═══ Information given

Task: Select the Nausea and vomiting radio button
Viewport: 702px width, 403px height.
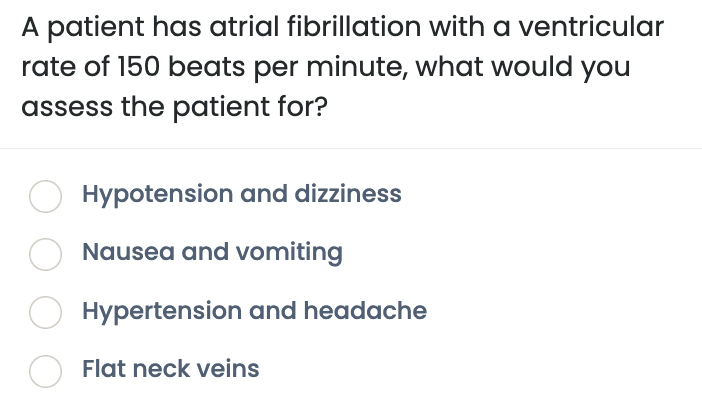Action: pyautogui.click(x=45, y=254)
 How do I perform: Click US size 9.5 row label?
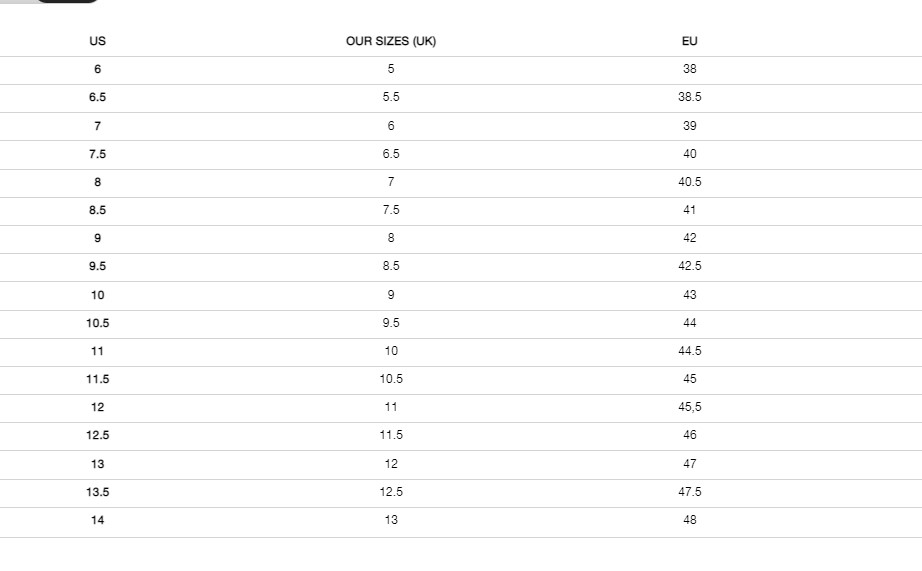tap(98, 266)
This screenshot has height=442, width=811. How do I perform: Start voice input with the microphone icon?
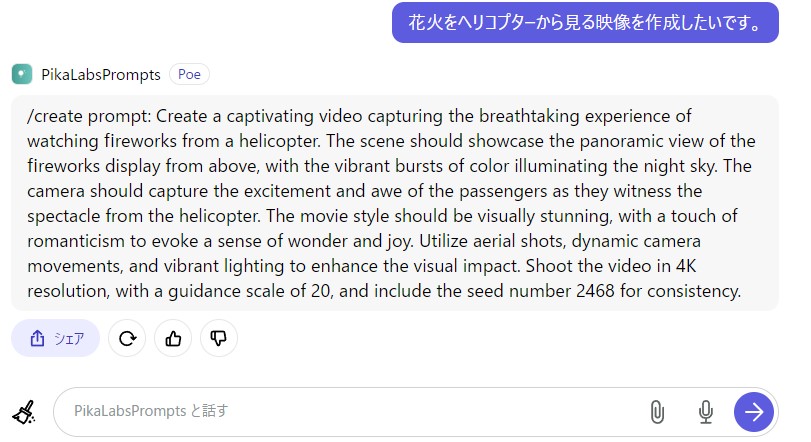[x=705, y=411]
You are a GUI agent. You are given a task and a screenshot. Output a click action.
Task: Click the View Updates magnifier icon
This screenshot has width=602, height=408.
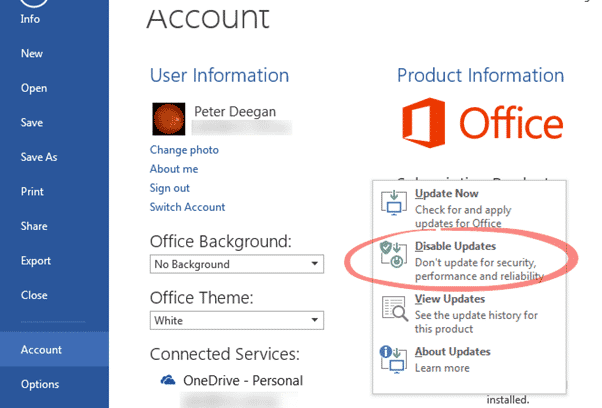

══════

■ **Exercise**
We ask that the entries above be copied exactly, with the pictures omitted.

■ **Answer space**
Task: Select the Nausea and vomiting radio button
Viewport: 702px width, 403px height.
Action: pyautogui.click(x=45, y=254)
 How do I perform: Click US size 9.5 row label?
tap(98, 266)
This screenshot has height=442, width=811. How do I perform: Start voice input with the microphone icon?
[x=705, y=411]
You are a GUI agent. You are given a task and a screenshot. Output a click action.
Task: Click the View Updates magnifier icon
This screenshot has width=602, height=408.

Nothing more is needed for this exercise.